BEGIN Data section

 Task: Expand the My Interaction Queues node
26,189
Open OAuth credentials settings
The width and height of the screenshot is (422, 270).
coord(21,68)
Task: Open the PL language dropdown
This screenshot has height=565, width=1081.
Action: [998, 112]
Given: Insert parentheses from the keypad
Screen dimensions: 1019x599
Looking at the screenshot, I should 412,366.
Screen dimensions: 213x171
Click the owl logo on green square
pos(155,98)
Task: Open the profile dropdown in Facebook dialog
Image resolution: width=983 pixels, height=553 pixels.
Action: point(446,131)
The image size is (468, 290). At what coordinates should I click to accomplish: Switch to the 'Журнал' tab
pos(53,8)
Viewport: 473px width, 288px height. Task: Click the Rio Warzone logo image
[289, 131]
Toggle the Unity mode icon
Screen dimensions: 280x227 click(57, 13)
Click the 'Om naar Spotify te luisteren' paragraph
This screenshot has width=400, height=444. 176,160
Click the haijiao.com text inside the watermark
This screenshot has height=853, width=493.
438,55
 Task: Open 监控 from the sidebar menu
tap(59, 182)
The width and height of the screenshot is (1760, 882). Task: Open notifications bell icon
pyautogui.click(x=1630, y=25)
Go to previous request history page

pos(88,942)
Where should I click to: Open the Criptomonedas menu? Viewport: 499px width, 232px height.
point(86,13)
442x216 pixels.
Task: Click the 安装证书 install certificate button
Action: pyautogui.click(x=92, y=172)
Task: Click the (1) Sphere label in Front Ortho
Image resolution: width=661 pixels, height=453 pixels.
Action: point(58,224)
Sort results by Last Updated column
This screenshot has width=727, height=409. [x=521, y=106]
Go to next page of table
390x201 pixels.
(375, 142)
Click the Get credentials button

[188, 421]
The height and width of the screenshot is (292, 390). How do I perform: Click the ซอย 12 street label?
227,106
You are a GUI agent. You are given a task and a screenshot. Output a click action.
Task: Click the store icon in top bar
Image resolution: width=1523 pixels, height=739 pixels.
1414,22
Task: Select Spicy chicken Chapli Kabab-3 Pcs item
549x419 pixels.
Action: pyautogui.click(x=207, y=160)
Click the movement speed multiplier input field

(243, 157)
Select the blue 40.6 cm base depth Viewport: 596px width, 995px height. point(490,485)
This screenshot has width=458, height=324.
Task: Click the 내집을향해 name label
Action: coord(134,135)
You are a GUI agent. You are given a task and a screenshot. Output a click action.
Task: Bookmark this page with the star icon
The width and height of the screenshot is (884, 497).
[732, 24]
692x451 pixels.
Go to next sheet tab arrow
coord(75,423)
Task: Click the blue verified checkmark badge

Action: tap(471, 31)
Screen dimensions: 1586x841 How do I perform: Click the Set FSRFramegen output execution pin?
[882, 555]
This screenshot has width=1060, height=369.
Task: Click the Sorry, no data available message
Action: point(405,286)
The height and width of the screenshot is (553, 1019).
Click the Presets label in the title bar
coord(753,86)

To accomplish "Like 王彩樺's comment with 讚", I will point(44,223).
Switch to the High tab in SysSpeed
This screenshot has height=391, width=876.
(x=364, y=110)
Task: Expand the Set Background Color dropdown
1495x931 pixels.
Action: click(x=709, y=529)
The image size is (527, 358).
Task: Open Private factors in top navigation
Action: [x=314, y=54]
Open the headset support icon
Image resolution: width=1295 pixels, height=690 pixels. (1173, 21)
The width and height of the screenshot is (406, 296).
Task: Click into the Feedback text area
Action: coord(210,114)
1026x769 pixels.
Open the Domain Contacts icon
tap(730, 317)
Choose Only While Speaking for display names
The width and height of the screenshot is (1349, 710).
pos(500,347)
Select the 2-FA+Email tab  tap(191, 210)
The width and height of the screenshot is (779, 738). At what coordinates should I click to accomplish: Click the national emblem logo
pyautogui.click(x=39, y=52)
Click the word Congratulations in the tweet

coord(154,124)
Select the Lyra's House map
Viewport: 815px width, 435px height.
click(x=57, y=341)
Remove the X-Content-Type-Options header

END Data section

About this task » Transcribe the records in full, so that each line reads exactly as before.

Answer area »
 Task: Expand the My Interaction Queues node
26,189
Open OAuth credentials settings
The width and height of the screenshot is (422, 270).
coord(21,68)
Task: Open the PL language dropdown
This screenshot has height=565, width=1081.
Action: [998, 112]
Given: Insert parentheses from the keypad
Screen dimensions: 1019x599
Looking at the screenshot, I should 412,366.
Screen dimensions: 213x171
Click the owl logo on green square
pos(155,98)
Task: Open the profile dropdown in Facebook dialog
Image resolution: width=983 pixels, height=553 pixels.
Action: point(446,131)
The image size is (468, 290). At what coordinates should I click to accomplish: Switch to the 'Журнал' tab
pos(53,8)
Viewport: 473px width, 288px height. Task: Click the Rio Warzone logo image
[289, 131]
Toggle the Unity mode icon
Screen dimensions: 280x227 click(57, 13)
Click the 'Om naar Spotify te luisteren' paragraph
This screenshot has width=400, height=444. 176,160
Click the haijiao.com text inside the watermark
This screenshot has height=853, width=493.
438,55
 Task: Open 监控 from the sidebar menu
tap(59, 182)
The width and height of the screenshot is (1760, 882). Task: Open notifications bell icon
pyautogui.click(x=1630, y=25)
Go to previous request history page

pos(88,942)
Where should I click to: Open the Criptomonedas menu? Viewport: 499px width, 232px height.
point(86,13)
442x216 pixels.
Task: Click the 安装证书 install certificate button
Action: pyautogui.click(x=92, y=172)
Task: Click the (1) Sphere label in Front Ortho
Image resolution: width=661 pixels, height=453 pixels.
Action: point(58,224)
Sort results by Last Updated column
This screenshot has width=727, height=409. [x=521, y=106]
Go to next page of table
390x201 pixels.
(375, 142)
Click the Get credentials button

[188, 421]
The height and width of the screenshot is (292, 390). How do I perform: Click the ซอย 12 street label?
227,106
You are a GUI agent. You are given a task and a screenshot. Output a click action.
Task: Click the store icon in top bar
Image resolution: width=1523 pixels, height=739 pixels.
1414,22
Task: Select Spicy chicken Chapli Kabab-3 Pcs item
549x419 pixels.
Action: pyautogui.click(x=207, y=160)
Click the movement speed multiplier input field

(243, 157)
Select the blue 40.6 cm base depth Viewport: 596px width, 995px height. point(490,485)
This screenshot has width=458, height=324.
Task: Click the 내집을향해 name label
Action: coord(134,135)
You are a GUI agent. You are given a task and a screenshot. Output a click action.
Task: Bookmark this page with the star icon
The width and height of the screenshot is (884, 497).
[732, 24]
692x451 pixels.
Go to next sheet tab arrow
coord(75,423)
Task: Click the blue verified checkmark badge

Action: tap(471, 31)
Screen dimensions: 1586x841 How do I perform: Click the Set FSRFramegen output execution pin?
[882, 555]
This screenshot has width=1060, height=369.
Task: Click the Sorry, no data available message
Action: point(405,286)
The height and width of the screenshot is (553, 1019).
Click the Presets label in the title bar
coord(753,86)

To accomplish "Like 王彩樺's comment with 讚", I will point(44,223).
Switch to the High tab in SysSpeed
This screenshot has height=391, width=876.
(x=364, y=110)
Task: Expand the Set Background Color dropdown
1495x931 pixels.
Action: click(x=709, y=529)
The image size is (527, 358).
Task: Open Private factors in top navigation
Action: [x=314, y=54]
Open the headset support icon
Image resolution: width=1295 pixels, height=690 pixels. (1173, 21)
The width and height of the screenshot is (406, 296).
Task: Click into the Feedback text area
Action: coord(210,114)
1026x769 pixels.
Open the Domain Contacts icon
tap(730, 317)
Choose Only While Speaking for display names
The width and height of the screenshot is (1349, 710).
pos(500,347)
Select the 2-FA+Email tab  tap(191, 210)
The width and height of the screenshot is (779, 738). At what coordinates should I click to accomplish: Click the national emblem logo
pyautogui.click(x=39, y=52)
Click the word Congratulations in the tweet

coord(154,124)
Select the Lyra's House map
Viewport: 815px width, 435px height.
click(x=57, y=341)
Remove the X-Content-Type-Options header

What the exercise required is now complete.